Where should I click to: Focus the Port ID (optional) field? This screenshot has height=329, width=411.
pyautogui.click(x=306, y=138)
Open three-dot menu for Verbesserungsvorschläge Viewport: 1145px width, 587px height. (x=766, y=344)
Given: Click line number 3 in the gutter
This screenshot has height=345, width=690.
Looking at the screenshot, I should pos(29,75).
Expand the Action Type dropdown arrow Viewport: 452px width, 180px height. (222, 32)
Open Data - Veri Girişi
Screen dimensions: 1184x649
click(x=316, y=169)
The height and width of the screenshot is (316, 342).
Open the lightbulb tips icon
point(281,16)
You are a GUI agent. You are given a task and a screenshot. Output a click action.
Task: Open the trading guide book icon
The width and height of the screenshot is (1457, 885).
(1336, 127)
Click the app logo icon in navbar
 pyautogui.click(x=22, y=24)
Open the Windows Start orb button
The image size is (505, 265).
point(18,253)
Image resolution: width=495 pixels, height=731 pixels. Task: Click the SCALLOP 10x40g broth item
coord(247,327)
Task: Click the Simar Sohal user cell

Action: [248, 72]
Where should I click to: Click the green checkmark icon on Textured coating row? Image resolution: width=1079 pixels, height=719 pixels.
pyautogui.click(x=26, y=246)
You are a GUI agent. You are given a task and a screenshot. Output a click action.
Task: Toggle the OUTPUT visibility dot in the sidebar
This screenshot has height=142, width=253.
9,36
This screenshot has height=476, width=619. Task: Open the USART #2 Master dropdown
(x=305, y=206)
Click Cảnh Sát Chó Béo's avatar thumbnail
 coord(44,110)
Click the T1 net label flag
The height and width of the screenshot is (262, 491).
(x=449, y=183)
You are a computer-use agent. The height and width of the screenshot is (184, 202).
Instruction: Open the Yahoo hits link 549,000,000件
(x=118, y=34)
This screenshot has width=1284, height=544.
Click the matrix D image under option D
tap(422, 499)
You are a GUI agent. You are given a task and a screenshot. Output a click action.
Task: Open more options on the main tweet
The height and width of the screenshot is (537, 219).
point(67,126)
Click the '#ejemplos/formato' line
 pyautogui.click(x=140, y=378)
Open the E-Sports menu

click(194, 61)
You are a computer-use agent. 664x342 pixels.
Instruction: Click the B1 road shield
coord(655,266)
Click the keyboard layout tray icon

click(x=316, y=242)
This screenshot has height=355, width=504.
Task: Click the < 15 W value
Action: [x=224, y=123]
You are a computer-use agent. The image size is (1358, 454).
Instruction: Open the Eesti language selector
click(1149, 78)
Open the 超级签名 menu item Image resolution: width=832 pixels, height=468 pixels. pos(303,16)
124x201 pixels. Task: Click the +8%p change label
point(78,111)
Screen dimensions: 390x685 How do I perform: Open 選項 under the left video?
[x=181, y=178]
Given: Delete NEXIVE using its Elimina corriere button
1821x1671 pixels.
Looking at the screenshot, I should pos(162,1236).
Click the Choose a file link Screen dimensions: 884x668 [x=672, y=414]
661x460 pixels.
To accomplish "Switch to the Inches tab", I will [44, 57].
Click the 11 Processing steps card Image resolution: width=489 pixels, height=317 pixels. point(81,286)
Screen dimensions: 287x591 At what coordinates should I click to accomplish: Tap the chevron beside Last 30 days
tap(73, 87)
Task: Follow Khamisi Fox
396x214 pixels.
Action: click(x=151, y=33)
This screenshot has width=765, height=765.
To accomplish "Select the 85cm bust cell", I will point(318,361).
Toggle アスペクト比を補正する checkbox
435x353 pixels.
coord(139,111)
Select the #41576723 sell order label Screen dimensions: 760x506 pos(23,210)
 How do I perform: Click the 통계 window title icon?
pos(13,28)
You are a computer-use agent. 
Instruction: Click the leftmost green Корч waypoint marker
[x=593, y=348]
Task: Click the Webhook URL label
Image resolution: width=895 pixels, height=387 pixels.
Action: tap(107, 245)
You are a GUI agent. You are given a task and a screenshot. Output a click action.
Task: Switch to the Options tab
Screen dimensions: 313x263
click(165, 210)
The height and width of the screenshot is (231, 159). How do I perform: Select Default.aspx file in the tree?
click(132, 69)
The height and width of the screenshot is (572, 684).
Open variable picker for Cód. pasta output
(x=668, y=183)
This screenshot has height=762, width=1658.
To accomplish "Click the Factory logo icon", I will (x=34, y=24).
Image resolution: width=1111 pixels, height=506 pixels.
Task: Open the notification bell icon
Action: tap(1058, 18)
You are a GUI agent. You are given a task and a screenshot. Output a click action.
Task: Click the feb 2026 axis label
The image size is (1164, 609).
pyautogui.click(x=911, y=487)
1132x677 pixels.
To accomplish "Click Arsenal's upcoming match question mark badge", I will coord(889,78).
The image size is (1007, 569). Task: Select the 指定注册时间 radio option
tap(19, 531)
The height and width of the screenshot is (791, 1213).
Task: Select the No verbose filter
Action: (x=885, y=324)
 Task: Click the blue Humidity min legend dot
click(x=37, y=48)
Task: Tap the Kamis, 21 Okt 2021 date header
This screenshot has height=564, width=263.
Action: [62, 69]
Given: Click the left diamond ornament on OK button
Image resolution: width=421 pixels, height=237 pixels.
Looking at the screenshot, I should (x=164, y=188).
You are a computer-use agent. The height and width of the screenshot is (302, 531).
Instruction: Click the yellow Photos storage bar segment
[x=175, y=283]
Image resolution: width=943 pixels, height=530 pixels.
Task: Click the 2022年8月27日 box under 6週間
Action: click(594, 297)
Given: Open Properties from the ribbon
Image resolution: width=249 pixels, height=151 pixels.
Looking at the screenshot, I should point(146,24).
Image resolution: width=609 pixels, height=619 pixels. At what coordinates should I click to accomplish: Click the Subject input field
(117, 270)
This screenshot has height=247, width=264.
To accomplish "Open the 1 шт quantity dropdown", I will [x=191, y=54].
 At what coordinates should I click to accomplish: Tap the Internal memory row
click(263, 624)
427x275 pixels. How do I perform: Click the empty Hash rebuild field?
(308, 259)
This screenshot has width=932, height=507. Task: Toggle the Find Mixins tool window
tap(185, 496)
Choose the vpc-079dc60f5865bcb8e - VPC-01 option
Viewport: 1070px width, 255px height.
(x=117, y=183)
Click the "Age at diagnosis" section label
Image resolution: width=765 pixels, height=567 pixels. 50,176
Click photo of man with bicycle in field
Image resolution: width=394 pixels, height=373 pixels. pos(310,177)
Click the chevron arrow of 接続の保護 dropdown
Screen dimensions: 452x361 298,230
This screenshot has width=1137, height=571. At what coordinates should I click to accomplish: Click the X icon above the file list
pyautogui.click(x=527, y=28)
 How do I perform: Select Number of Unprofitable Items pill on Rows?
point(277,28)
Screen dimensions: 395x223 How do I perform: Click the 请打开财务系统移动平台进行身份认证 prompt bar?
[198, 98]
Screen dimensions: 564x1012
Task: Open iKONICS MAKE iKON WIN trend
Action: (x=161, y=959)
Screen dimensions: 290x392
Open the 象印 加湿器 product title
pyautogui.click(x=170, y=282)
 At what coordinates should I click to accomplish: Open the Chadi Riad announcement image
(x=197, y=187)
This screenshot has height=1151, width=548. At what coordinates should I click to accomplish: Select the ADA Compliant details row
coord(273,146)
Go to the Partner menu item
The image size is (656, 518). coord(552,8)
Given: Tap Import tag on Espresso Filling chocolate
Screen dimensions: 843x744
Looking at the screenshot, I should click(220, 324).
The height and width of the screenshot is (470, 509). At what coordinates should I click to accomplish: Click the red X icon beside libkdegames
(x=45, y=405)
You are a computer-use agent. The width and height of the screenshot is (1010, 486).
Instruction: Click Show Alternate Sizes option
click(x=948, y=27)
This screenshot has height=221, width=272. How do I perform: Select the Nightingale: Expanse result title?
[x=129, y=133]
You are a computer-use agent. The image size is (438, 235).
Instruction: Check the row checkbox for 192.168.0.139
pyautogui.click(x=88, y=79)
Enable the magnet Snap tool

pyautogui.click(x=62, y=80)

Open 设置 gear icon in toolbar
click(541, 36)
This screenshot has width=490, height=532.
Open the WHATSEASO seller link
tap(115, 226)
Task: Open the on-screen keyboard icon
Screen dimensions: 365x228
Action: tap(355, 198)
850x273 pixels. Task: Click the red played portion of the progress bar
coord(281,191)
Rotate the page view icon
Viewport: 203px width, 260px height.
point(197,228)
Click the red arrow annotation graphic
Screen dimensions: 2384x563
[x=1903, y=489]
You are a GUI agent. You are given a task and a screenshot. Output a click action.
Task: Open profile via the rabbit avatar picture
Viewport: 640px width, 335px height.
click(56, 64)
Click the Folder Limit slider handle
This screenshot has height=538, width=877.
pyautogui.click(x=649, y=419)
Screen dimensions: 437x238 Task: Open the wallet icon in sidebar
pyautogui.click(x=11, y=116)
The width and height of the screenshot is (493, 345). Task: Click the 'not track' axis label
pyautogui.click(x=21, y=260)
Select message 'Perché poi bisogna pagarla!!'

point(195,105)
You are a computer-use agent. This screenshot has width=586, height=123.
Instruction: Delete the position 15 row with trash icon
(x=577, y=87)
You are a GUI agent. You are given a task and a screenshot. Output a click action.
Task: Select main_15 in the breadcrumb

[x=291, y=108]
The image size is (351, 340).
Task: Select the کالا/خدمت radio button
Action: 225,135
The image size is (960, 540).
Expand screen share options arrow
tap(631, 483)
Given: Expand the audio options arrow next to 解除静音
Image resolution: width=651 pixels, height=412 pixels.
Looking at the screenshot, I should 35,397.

**Exercise requirements**
Starting from the data above, filter for lines with "computer" and copy each one.

**Solution for this exercise**
You are a computer-use agent. The height and width of the screenshot is (184, 202).
You are a computer-use agent. 664x342 pixels.
You are a computer-use agent. The image size is (1358, 454).
You are a computer-use agent. 
You are a computer-use agent. The height and width of the screenshot is (302, 531).
You are a computer-use agent. The width and height of the screenshot is (1010, 486).
You are a computer-use agent. The image size is (438, 235).
You are a computer-use agent. This screenshot has width=586, height=123.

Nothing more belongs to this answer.